Pending sale of videogame-news website IGN brings News Corp. one step closer to declaring “game over” on its digital-media portfolio.
News Corp. is in advanced discussions with Hearst to buy IGN rival UGO in advance of spinning off some combination of the websites. Deal was first reported by blog AllThingsD.
IGN represents the last asset in the News Corp. Digital Media division to either be unloaded or put on the road to divestiture. Under chief digital officer Jonathan Miller, the conglom has sold off Fox Mobile Group, Photobucket, Rotten Tomatoes, Beliefnet and a sizable portion of Fox Audience Network over the past 12 months.
The selloff has long been seen as a reflection of News Corp. chairman Rupert Murdoch’s disenchantment with the company’s acquisitions in the digital space. He brought in Miller to clean house and put the focus on either extending existing News Corp. brands on digital platforms or growing new properties inhouse, such as iPad-only news brand the Daily.
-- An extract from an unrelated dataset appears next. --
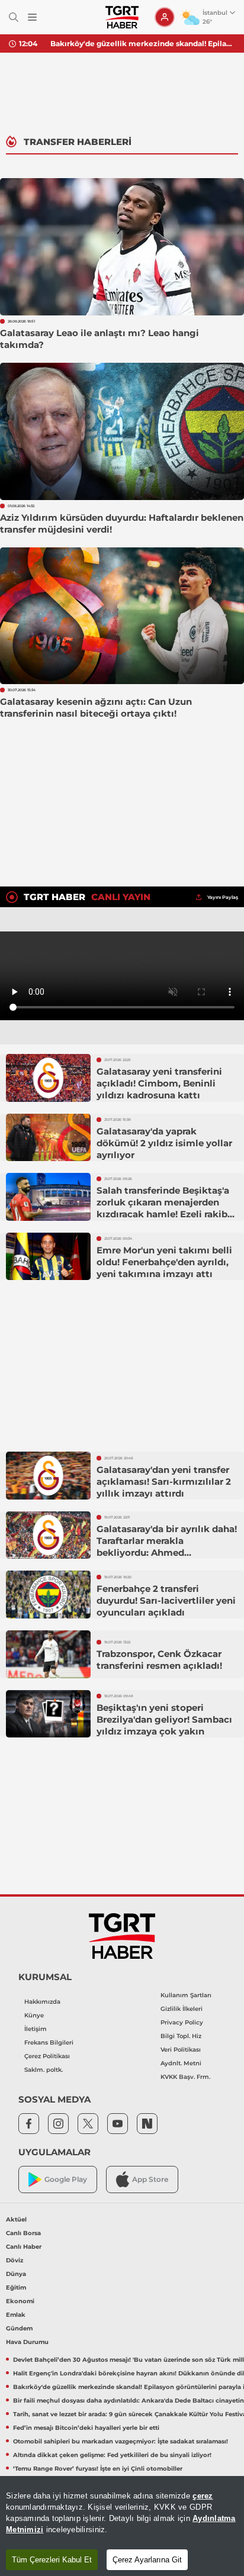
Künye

Another asset still hanging around in search of a buyer is MySpace, on which News Corp. chief operating officer Chase Carey placed a “for sale” sign last year. The struggling social network was repositioned as an entertainment hub, only to be shopped to private equity groups at a price estimated as low as $100 million — a far cry from the $580 million Murdoch paid in 2005.
IGN Entertainment was also bought in 2005, for $650 million. There had been speculation that IGN might somehow survive the sell-off because it was regarded as one of the few success stories in Miller’s portfolio.
News Corp. could also elect to sell separately websites within IGN’s network of sites, including FilePlanet and AskMen.
A News Corp. spokesman declined comment.